There was a pointed silence from Steve. Then, “I know you love kids, but if you had to deal with prepubescent relationship drama 24/7, I’m pretty sure you would end up in the news again after you threw yourself off the roof.”

“Point,” Bucky said, making finger guns without opening his eyes.

“And how would I give you supersoldier shoulder massages when you get home if you don’t live here?” Steve asked, and Bucky could hear him switching over mentally to actually trying to convince him. A moment later, Steve’s soft footsteps came closer and he set a mug of hot chocolate on the tabletop.

“Hmm.” Bucky pretended to consider that. “On the other hand,” he reasoned, “I wouldn’t be stressed out from my commute and in such need of them. It might even out.”

“Oh? Yeah? No stress at work, then?” Steve sounded skeptical. “Didn’t someone set your whiteboard on fire with his brain yesterday?”

“Yes, okay,” Bucky conceded. “But he was very sorry afterwaaaaarrrrrrds okay never stop doing that.”

“Hmm,” Steve mimicked, and dug his fingertips into the tight muscles around Bucky’s neck. It was like magic, and Bucky was pretty sure it was cheating—he went completely boneless every time and could barely string together a coherent sentence. Steve had realized this power a few days ago, and had immediately turned it to winning every disagreement that had come up. So far, Bucky had somehow agreed that:
• Coffee made on the stove tasted just fine
• Ketchup and eggs totally didn’t need to be refrigerated
• Everything was too salty these days
• Elvis was a musical travesty

“Okay,” Bucky moaned, helpless against Dr. Erskine’s engineering directed at every physical sign of distress he had. “You win.”

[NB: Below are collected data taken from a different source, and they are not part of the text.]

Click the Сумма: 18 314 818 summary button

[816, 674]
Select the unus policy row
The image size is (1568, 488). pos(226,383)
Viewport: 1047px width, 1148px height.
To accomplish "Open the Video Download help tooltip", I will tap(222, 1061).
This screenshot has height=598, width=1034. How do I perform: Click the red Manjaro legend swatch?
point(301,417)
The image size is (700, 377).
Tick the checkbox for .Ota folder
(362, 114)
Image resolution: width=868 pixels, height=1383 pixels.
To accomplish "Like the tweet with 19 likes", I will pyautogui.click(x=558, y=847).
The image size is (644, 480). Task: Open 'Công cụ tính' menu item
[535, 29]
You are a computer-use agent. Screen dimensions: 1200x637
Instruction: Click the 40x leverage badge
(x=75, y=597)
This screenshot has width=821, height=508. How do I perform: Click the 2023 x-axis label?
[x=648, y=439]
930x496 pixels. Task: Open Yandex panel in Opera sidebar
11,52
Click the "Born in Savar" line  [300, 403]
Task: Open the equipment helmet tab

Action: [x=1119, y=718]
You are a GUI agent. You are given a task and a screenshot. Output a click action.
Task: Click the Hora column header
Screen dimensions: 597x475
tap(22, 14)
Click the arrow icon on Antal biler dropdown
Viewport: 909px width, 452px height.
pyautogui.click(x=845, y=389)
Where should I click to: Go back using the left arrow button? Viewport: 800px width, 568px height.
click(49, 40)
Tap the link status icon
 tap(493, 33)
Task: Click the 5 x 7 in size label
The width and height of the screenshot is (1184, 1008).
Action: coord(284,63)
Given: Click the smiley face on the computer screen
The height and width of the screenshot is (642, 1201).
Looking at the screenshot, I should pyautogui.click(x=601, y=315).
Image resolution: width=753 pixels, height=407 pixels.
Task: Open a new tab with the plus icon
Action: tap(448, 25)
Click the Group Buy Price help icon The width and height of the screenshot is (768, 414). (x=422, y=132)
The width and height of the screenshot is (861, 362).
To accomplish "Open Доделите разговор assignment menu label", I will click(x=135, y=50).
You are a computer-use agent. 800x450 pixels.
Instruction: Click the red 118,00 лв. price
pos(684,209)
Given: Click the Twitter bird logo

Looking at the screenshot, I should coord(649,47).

Steve made a smug sound of triumph.

“And besides.” Bucky flopped forward, sure he looked like a rag doll in a completely unironic teacher cardigan, but not caring. “I couldn’t handle having sex with you ever again if there was even the smallest chance of a student walking in. We would just be celibate for the rest of my working life. The horror would be way too much to ever risk.”

Steve found a particularly amazing spot and Bucky lost his train of thought for a full minute before he found it again.

“But I might not get it up very often anyway if I’m overtired is all,” Bucky admitted.

Steve’s smug noise stopped “Maybe…” he said slowly, “maybe we can move closer to Westfield.”

“Hmmmmmmplaaaaaaan,” Bucky agreed, sure he’d be pleased about winning later, and sagged face first into the couch.